Уже одна мысль о том, что кто-то другой добьется успеха да еще наживет капитал за счет покойника, сразу настроило мою сестру против Даниэлса. Впрочем, она бы отвергла и самого Цадкина[40], пожелай он изваять бюст ее брата, отвергла бы потому, что не могла согласиться с тем, чтобы кто-нибудь воссоздал образ Паултье и выставил его напоказ. Она возмутилась, прибежала ко мне и потребовала, чтобы я нажал на все кнопки и заставил муниципалитет X. расторгнуть договор с Даниэлсом. Как будто я мог на них влиять! И на каком основании? Скульптуры Ферри Даниэлса недавно выставлялись в курзале «Пласхоф» в городке Л., и местная пресса весьма благосклонно отнеслась к инициативе дирекции этого заведения. Что же касается властей X., то здесь все ясно: любой город негласно стремится привлечь как можно больше туристов, а мраморный бюст знаменитого художника будет служить выгодной приманкой. Кто именно будет автором памятника — дело десятое.
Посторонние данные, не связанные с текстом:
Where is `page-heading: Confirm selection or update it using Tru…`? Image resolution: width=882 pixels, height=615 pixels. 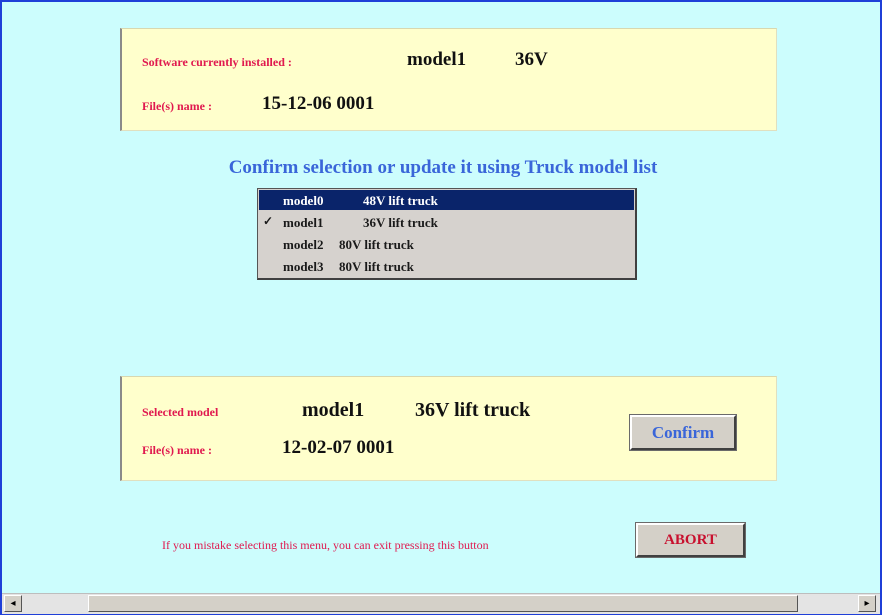
page-heading: Confirm selection or update it using Tru… is located at coordinates (443, 168).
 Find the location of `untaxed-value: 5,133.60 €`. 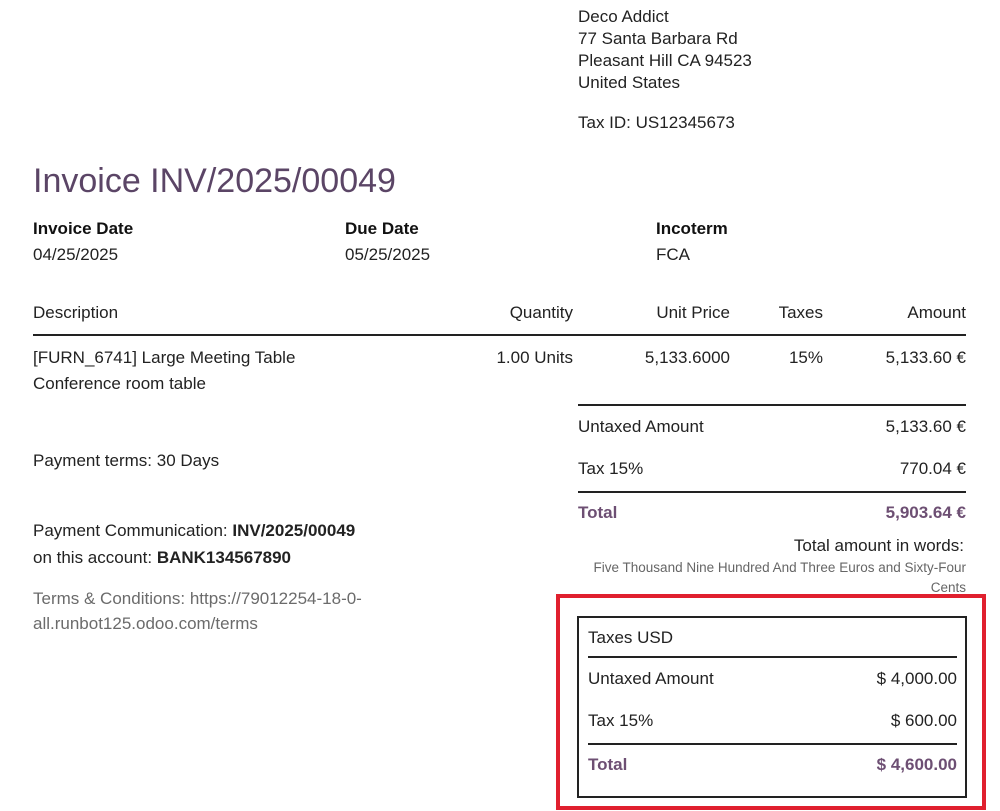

Хорошо, конечно, пригласить знаменитость вроде Цадкина. Но у муниципалитета не было денег, чтобы заплатить такому скульптору, и отцы города действовали по принципу: чем дешевле, тем лучше.
У Генриетты между тем один приступ ярости сменялся другим.
Получив заказ, Ферри Даниэлс позвонил мне и попросил разрешения зайти. Говорил он трогательно серьезным тоном и заверил меня, что, дескать, наша беседа окажет решающее влияние на создание скульптурного портрета. Условились мы на следующий же день. Было это пять месяцев назад. Скульптор был польщен, когда я сказал ему, что возлагаю на нашу встречу большие надежды. Он взвалил на себя тяжелый крест, а я, честно говоря, в эти месяцы заработал вшестеро больше его, к тому же ко мне не наведывалась по три раза в неделю, скажем, сестра автора учебника, которым я пользуюсь, и не требовала от имени студентов, чтобы я отмечал для них необходимые страницы.
Сейчас я оставлю машину на площади, и мы войдем в здание муниципалитета. Автор будет стоять возле своего творения, еще закутанного в покрывало, в надежде, что кто-нибудь из репортеров (а лучше все сразу) спросит, почему он изобразил покойного художника так, а не иначе. Репортеры, однако же, предпочтут щелкать аппаратами вокруг Генриетты, вопросы задавать мне, а все находящиеся в зале мужчины будут мысленно прикидывать, как бы завести интрижку с моей сестрой. Такое уж у людей воображение. И потом, газеты, скорей всего, обязательно поместят скучнейшие, глупые речуги бургомистра и председателя местного общества культуры, а журналисты еще и безбожно переврут их слова. Но Даниэлсу важно сделать себе имя, пусть даже читатели, увидев в газете фотографию памятника, просто вскользь подумают: «Неужели Паул Теллегем был таким?..» И тотчас вернутся к будничным заботам.
Некоторое время на заднем сиденье молчали. Обычно папа в машине дремал, но на этот раз он наблюдал за тем, что проносилось мимо: коровы, стога сена, автомобили, которые неизменно нас обгоняли. С тех пор как Паултье разбился, мама боится быстрой езды.